Point is, I'm trying to abstract my state logic as much as possible so it's universal among the different state machines while also DRYing up my code so I'm not repeating things. To accomplish this, I'm of course making use of interfaces, such as my IState interface here:
namespace MechGame.Common.States
{
public interface IState
{
void EnterState();
void ExitState();
void UpdateState();
}
}
The problem comes when I try to enforce fields on derived classes. I've been told many times to think of interfaces as a contract, telling a class "you must implement X, Y, and Z." I know some objects in my state machine logic will need some private member fields. I'd like to declare those fields in my base classes in order to DRY up my code, almost enforcing them the way an interface enforces methods. The problem is how do I declare the types of these object fields in a way that is abstract? For instance, each state machine will have a state manager that extends the StateManager class:
namespace MechGame.Common.States
{
public interface IStateManager
{
State CurrentState { get; }
void NextState();
void TransitionToState(State state);
}
}
using UnityEngine;
namespace MechGame.Common.States
{
public abstract class StateManager : MonoBehaviour, IStateManager
{
protected State _current;
public State CurrentState { get => _current; }
public abstract void NextState();
public virtual void TransitionToState(State state)
{
if(_current != null)
_current.ExitState();
_current = state;
_current.EnterState();
}
public virtual void Update()
{
_current.UpdateState();
}
}
}
So for instance, I've got a class called CombatStateManager which extends StateManager and will control the flow of the game, player turn, enemy turn, etc. The problem is when I need to reference something like the StateManager's CurrentState field, which is of the abstract type State, I need to caste it to something more specific, such as in the OnCellClick method of the following class:
using MechGame.Common.States;
using MechGame.Selection;
namespace MechGame.Combat.States
{
public class CellEventDispatcher : IStateEventDispatcher
{
private CombatStateManager _manager;
public CellEventDispatcher(CombatStateManager manager)
{
_manager = manager;
}
public void DeregisterEventHandlers()
{
SelectionManager.OnCellClick -= OnCellClick;
}
void OnCellClick(int cellIndex, int buttonIndex)
{
((CombatState)_manager.CurrentState).CellEventHandler.OnCellClick(cellIndex, buttonIndex);
}
public void RegisterEventHandlers()
{
SelectionManager.OnCellClick += OnCellClick;
}
}
}
This might not seem like too big a deal, but it's a problem that's beginning to crop up in many places.

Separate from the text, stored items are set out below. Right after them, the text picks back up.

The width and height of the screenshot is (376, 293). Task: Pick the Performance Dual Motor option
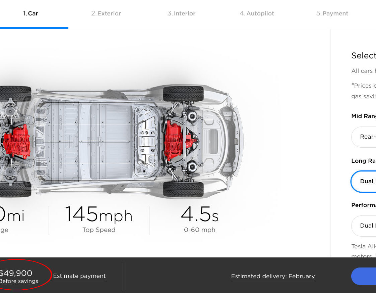pyautogui.click(x=364, y=226)
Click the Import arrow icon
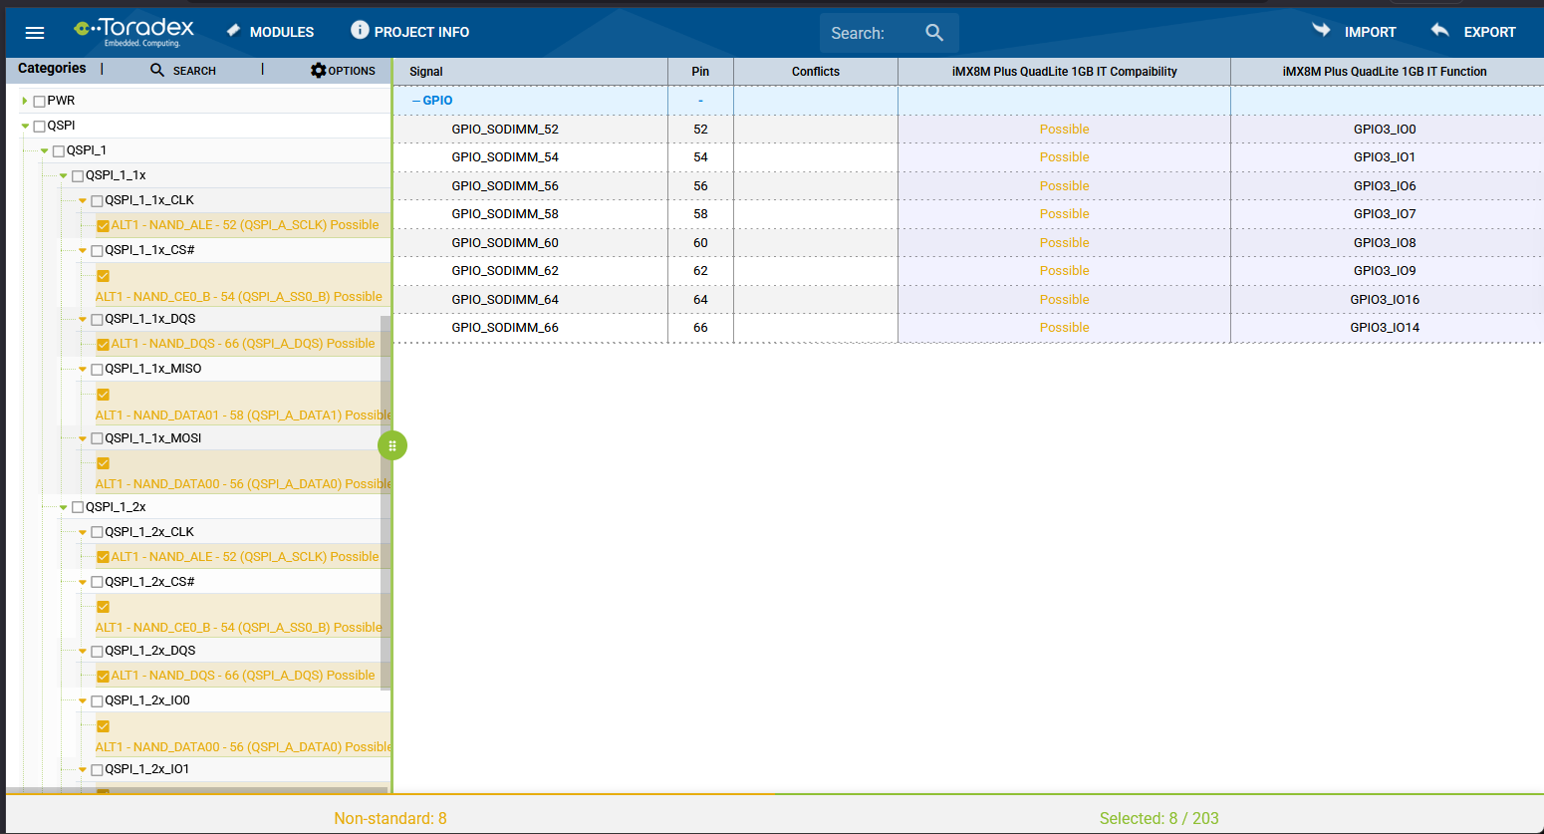 (1321, 30)
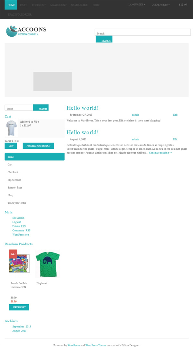Click the Accoons bird logo
Screen dimensions: 193x347
point(12,31)
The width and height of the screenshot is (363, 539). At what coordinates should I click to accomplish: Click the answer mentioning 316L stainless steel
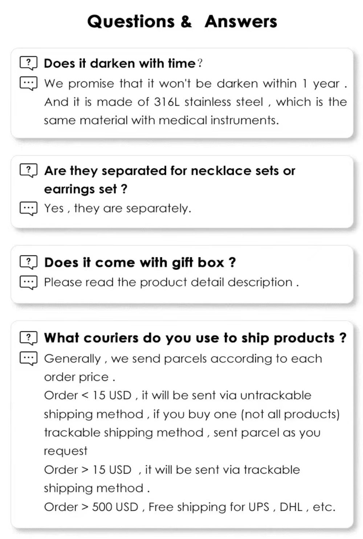(x=195, y=102)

Basically, like how an interface enforces that some methods must be implemented, I'd like to have my base classes enforce that any children implement some necessary fields. But it's leading to type issues as seen above. Is there no good way to enforce fields on child classes like I want to? If not, how else could I DRY up that code? I don't know much about generics, is that something that would be useful here?

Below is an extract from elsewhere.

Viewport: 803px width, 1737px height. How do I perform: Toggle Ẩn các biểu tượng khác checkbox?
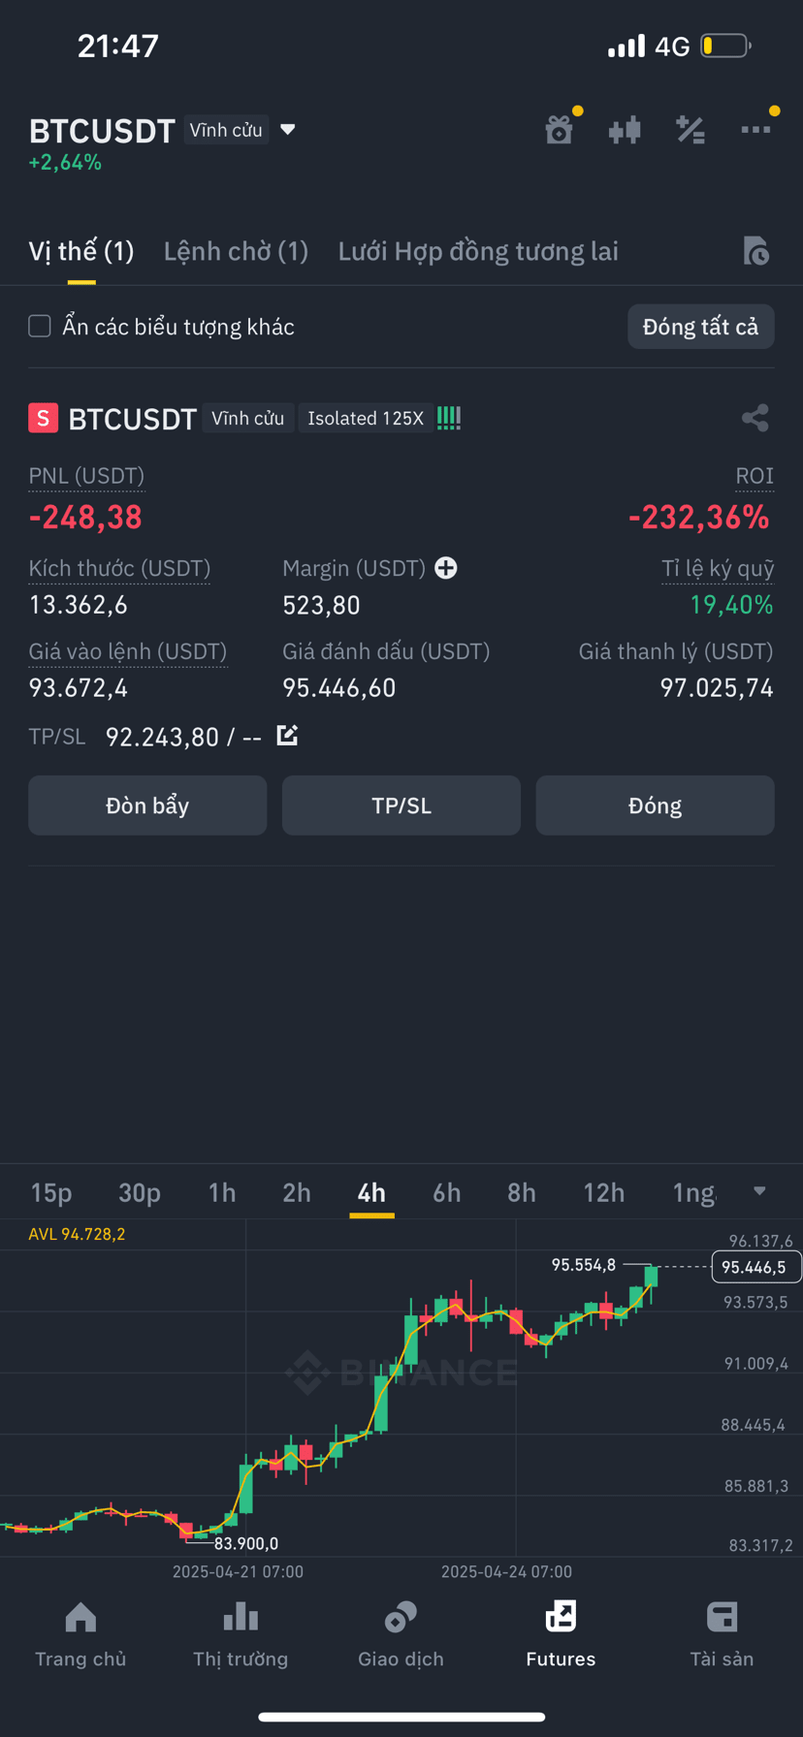pos(40,326)
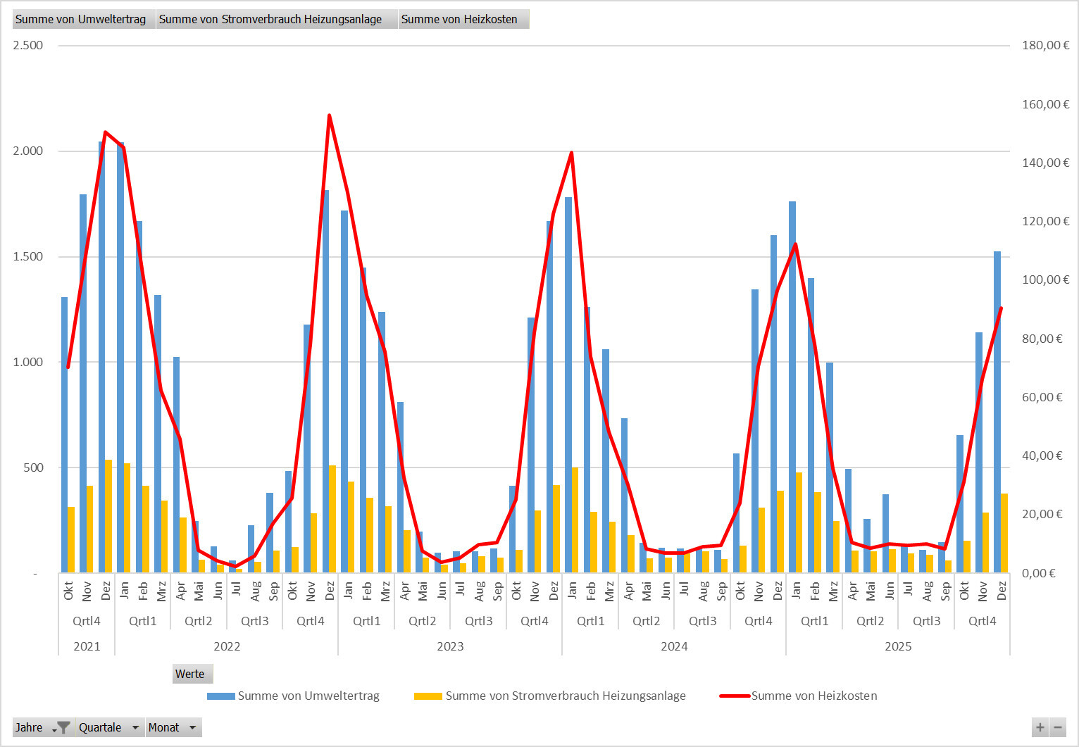Image resolution: width=1079 pixels, height=747 pixels.
Task: Click the 2025 year axis label
Action: pyautogui.click(x=898, y=646)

You could implement a generic variant. Though this only works if each StateManager always works with only the same type of state.
For example:
public interface IStateManager<TState> where TState : IState
{
TState CurrentState { get; }
void NextState();
void TransitionToState(TState state);
}
public class StateManager<TState>
: MonoBehaviour, IStateManager<TState> where TState : IState
{
//...
}
public class CombatStateManager : StateManager<CombatState>
{
//...
}
Now when you access CurrentState
on a CombatStateManager
instance, it will always be of CombatState
. The point here being always. So it cannot be another state type (unless derived from CombatState).

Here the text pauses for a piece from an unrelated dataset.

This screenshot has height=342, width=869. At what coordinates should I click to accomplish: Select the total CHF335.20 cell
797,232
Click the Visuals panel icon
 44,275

Also, as a bit of addon. It is unnecessary to have both, an abstract base class AND an interface. Unless you plan on the interface being a thing that will also be included in other, unrelated, classes an abstract base is enough. Your definition of what an interface does is not wrong but in practice it is better suited to think of it as "addon" functionality or if some sort of "multi inheritance" is what you're after.